*Problem to solve:* Restate word for word the entries below, starting with the line with "Toggle the 只看OA获取开放获取期刊 filter" and continuing through the line with "Task: Switch to the Logs tab". Include both of those lines and no others.

Pixel coordinate grounding data
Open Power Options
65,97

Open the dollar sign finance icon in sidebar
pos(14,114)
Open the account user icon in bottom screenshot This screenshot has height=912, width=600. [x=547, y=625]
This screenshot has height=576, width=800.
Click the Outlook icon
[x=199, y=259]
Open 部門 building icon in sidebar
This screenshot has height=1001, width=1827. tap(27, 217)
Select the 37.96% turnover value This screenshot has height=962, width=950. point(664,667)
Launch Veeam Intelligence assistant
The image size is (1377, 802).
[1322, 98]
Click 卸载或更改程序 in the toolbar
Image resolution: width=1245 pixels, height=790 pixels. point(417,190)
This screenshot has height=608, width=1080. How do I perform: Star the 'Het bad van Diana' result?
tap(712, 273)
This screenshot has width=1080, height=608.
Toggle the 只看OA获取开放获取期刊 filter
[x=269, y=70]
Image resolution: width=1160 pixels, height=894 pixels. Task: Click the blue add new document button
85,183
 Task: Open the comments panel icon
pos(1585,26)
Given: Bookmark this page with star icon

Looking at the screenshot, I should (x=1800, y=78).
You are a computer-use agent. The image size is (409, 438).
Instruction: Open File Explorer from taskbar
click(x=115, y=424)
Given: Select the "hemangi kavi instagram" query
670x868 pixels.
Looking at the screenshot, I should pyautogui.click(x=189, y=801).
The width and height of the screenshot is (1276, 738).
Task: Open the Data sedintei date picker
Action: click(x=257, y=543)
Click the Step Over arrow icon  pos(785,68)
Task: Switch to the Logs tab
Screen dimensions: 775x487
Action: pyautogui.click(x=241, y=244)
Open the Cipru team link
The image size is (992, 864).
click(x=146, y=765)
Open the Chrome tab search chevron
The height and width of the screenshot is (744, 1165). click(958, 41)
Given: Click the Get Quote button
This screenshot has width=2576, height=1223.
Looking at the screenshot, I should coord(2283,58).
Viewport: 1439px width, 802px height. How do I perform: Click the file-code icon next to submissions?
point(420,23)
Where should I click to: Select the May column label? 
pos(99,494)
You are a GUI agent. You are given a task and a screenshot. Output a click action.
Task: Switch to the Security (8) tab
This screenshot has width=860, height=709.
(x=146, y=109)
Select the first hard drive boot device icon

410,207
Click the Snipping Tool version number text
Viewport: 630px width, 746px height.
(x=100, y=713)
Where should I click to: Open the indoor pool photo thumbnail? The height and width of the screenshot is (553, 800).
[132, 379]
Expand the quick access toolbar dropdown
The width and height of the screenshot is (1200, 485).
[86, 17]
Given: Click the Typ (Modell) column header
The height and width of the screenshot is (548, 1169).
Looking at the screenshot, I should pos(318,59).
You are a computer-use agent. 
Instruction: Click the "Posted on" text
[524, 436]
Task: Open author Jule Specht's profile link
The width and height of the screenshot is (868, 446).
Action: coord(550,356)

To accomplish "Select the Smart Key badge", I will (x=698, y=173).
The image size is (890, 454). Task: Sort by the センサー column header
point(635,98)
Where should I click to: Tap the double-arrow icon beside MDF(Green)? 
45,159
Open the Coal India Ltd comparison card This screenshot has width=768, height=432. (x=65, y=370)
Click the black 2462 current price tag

*Written response:*
Toggle the 只看OA获取开放获取期刊 filter
[x=269, y=70]
Image resolution: width=1160 pixels, height=894 pixels. Task: Click the blue add new document button
85,183
 Task: Open the comments panel icon
pos(1585,26)
Given: Bookmark this page with star icon

Looking at the screenshot, I should (x=1800, y=78).
You are a computer-use agent. The image size is (409, 438).
Instruction: Open File Explorer from taskbar
click(x=115, y=424)
Given: Select the "hemangi kavi instagram" query
670x868 pixels.
Looking at the screenshot, I should pyautogui.click(x=189, y=801).
The width and height of the screenshot is (1276, 738).
Task: Open the Data sedintei date picker
Action: click(x=257, y=543)
Click the Step Over arrow icon  pos(785,68)
Task: Switch to the Logs tab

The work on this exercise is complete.